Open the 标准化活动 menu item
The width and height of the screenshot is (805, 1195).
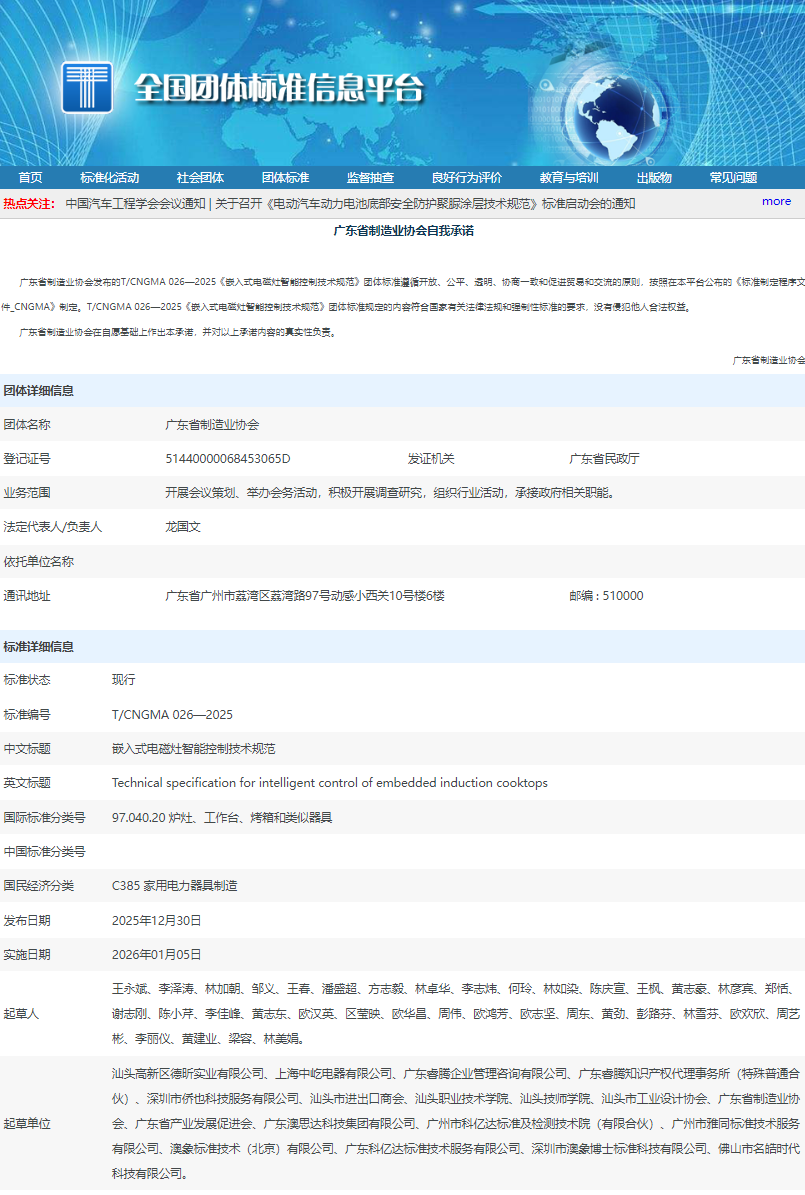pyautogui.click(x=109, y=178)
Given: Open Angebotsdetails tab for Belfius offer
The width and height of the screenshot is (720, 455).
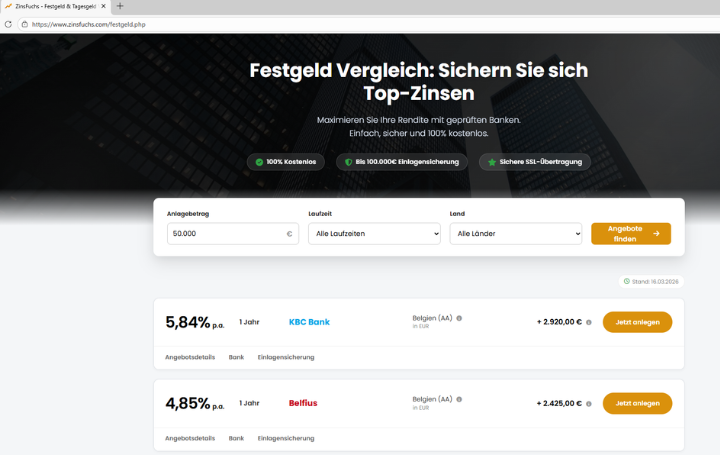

....

TASK: What you return should be the entries from above, unchanged and without their images.

EXPECTED ANSWER:
Open the 标准化活动 menu item
The width and height of the screenshot is (805, 1195).
pyautogui.click(x=109, y=178)
Given: Open Angebotsdetails tab for Belfius offer
The width and height of the screenshot is (720, 455).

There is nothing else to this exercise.